Thought I would share the result of a bit of idle research.
I lost a bet re which Admiral said “damn the torpedoes, full steam ahead”—could not have been Farragut, I thought, as torpedoes had not yet been invented in the Civil war. I said Dewey, who famously actually did say, “Gridley, you may fire when ready”.
Turns out that the phrase (never actually uttered) was indeed attributed to Union Navy Admiral Farragut, because in the Civil War, a torpedo was what we would call a (naval) mine today. Only later in the 19th century, did torpedo come to mean a self propelled naval mine.
Torpedo itself comes from “any sluggish bottom-dwelling ray of the order Torpediniformes having a rounded body and electric organs on each side of the head capable of emitting strong electric discharges”. Torpedo from the Latin for “numb”.
Mine refers to the tunneling under enemy fortifications.

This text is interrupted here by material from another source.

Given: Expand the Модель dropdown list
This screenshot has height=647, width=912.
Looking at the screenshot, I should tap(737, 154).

Explosives would be put into the mine.
Question is: why/when did torpedo come to mean exclusively self propelled naval mine, and the word “mine” used to mean a relatively stationary explosive set off by contact or proximity.

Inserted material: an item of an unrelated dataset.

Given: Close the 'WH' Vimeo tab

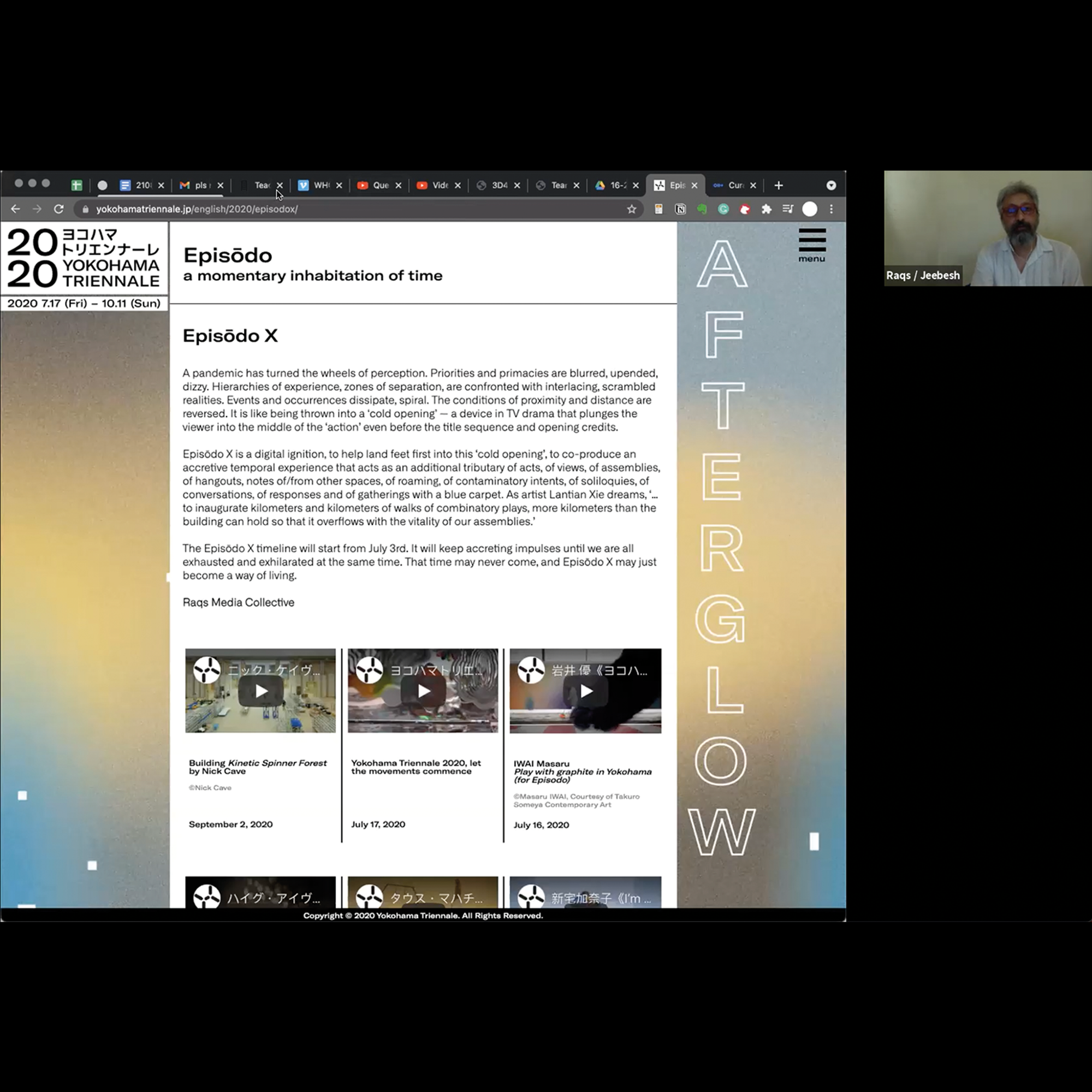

Landmines (also called land torpedoes), explosives set off by pressure of personnel or vehicles, developed in the mid 19th century. Earlier mines were more like the modern “claymore mine”, intentionally set off by troops as part of a defensive network.
So “mine”, the word for tunneling in the earth now means ‘an explosive floating in water’, and ‘torpedo’ the word for a relatively stationary flat fish now means a something best described as a water rocket.